En savoir plus : CSRD : un reporting de durabilité simplifié pour les PME

Matérialité simple ou double, laquelle choisir ?

Le conflit entre les visions de la simple matérialité et de la double matérialité dans le domaine de la finance durable peut découler de différentes interprétations sur la manière de hiérarchiser et de prioriser certains critères ESG dans les décisions d’investissement et de gestion d’entreprise.

Plusieurs critiques peuvent être évoquées :

  1. En se concentrant seulement sur les performances des entreprises, la simple matérialité est considérée comme favorisant la rentabilité à court terme au détriment des enjeux plus larges de durabilité. Les investisseurs ou les entreprises axés sur la simple matérialité peuvent être critiqués pour ne pas tenir pleinement compte des impacts externes de leurs activités.
  2. La double matérialité reconnaît que les entreprises ont une responsabilité envers la société et l’environnement, en plus de leur rentabilité financière. Elle cherche à équilibrer les préoccupations internes et externes en matière de matérialité, et encourage les entreprises à adopter une perspective à plus long terme. Cela peut entraîner des tensions avec des parties prenantes, comme les actionnaires ou les gestionnaires, qui privilégient majoritairement les bénéfices à court terme.
  3. La double matérialité encourage une évaluation plus large des impacts ESG, y compris les effets indirects sur la société et l’environnement. Cela peut entraîner des désaccords sur la manière de mesurer et d’attribuer la matérialité à ces impacts, ainsi que sur la manière de prendre en compte les parties prenantes externes dans le processus de prise de décision.
  4. La double matérialité est considérée par les partisans de la simple matérialité comme pesante (administrativement et économiquement pour les entreprises, surtout les PME (petites et moyennes entreprises) qui ont des ressources plus limitées. Cela peut être perçu comme un obstacle à la mise en œuvre des reportings de durabilité. 

Le conflit entre ces deux visions peut être source de débats et de désaccords au sein des entreprises, des investisseurs et des régulateurs. Cependant, de plus en plus d’acteurs reconnaissent que la double matérialité offre une approche plus complète et équilibrée pour évaluer les impacts ESG et les décisions d’investissement.

ISSB, CSRD : le conflit de la matérialité

À ce jour, ces deux visions de la matérialité s’opposent par le biais de deux acteurs influents : l’acteur privé International Sustainability Standards Board (ISSB) et ses IFRS-S qui défend la simple matérialité, et l’Union européenne et sa CSRD (Corporate Sustainability Reporting Directive) qui défend la double matérialité.

Approfondir sur les normes de reporting :

D’un côté, l’ISSB estime que la simple matérialité offre un équilibre pertinent entre poids administratif sur les entreprises et protection de l’environnement.
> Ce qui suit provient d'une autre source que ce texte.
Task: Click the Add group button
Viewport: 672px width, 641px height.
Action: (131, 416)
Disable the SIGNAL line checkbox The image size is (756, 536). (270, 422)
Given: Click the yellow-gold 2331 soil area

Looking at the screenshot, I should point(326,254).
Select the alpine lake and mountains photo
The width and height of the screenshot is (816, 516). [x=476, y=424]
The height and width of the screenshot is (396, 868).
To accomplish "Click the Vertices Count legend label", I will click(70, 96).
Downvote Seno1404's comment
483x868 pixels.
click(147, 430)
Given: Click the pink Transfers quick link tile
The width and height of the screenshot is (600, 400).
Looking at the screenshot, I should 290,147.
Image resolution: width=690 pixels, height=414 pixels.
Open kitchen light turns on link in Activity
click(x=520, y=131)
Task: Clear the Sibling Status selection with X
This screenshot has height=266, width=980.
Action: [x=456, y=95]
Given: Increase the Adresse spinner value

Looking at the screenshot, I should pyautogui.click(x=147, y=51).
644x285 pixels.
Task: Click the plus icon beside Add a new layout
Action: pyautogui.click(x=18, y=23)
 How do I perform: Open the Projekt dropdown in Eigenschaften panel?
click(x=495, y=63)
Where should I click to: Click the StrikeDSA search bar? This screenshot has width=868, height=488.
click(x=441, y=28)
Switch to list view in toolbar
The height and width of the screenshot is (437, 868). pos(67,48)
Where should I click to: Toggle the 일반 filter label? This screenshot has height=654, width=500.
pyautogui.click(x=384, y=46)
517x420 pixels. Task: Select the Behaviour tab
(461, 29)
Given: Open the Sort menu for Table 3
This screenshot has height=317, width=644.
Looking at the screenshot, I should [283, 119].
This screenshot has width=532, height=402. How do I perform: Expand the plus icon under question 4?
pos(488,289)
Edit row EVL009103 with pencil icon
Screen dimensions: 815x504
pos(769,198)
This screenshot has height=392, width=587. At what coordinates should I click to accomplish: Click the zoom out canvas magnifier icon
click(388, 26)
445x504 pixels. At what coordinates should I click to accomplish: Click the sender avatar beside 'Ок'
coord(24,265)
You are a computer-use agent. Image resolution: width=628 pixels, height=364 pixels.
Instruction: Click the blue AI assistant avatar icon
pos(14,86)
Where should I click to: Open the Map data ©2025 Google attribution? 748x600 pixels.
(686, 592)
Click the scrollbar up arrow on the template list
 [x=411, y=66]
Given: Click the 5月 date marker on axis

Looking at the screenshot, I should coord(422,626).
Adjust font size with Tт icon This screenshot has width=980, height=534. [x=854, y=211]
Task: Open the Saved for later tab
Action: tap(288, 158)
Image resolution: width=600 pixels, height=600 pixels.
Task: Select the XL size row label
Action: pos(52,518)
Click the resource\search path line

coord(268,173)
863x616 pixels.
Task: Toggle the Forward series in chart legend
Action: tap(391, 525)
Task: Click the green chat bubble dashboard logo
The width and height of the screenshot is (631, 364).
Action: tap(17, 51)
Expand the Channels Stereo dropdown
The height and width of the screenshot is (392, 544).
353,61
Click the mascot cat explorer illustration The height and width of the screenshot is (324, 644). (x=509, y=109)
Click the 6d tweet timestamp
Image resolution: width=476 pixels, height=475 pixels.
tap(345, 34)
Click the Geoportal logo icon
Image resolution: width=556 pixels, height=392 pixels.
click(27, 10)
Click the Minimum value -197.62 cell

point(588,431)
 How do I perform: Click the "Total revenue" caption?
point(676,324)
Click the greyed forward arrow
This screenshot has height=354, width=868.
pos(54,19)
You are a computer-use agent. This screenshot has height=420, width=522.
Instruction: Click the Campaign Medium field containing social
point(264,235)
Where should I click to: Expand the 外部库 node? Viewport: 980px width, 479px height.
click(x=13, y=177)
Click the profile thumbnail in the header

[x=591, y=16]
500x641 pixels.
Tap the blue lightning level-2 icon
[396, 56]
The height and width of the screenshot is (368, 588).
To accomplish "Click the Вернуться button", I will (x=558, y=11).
Pointer les éléments financiers les plus à risques devrait être suffisant pour que les entreprises engagent leur transformation écologique, ainsi que celle de la société.

Une vision en effet critiquée. Pour ses opposants, dont fait partie l’Europe, la simple matérialité ne s’intéresse qu’à l’aspect financier, et omet ainsi les potentiels impacts sociaux et environnementaux de leurs activités. Pour les défenseurs de la double matérialité, comme les Hommes ne sont pas omniscients, et si personne n’identifie ni ne quantifie ces potentielles conséquences, une partie des informations pertinentes dans la lutte contre la crise écologique passera à la trappe.

Le conflit entre la simple matérialité et la double matérialité, combiné à la rivalité entre l’ISSB et le CSRD, reflète les tensions et les débats en cours autour de la manière dont les facteurs ESG sont évalués, intégrés et communiqués dans le contexte de la finance durable. Les évolutions futures seront influencées par les décisions prises par les régulateurs, les préférences des investisseurs, et les avancées dans la compréhension des enjeux de durabilité.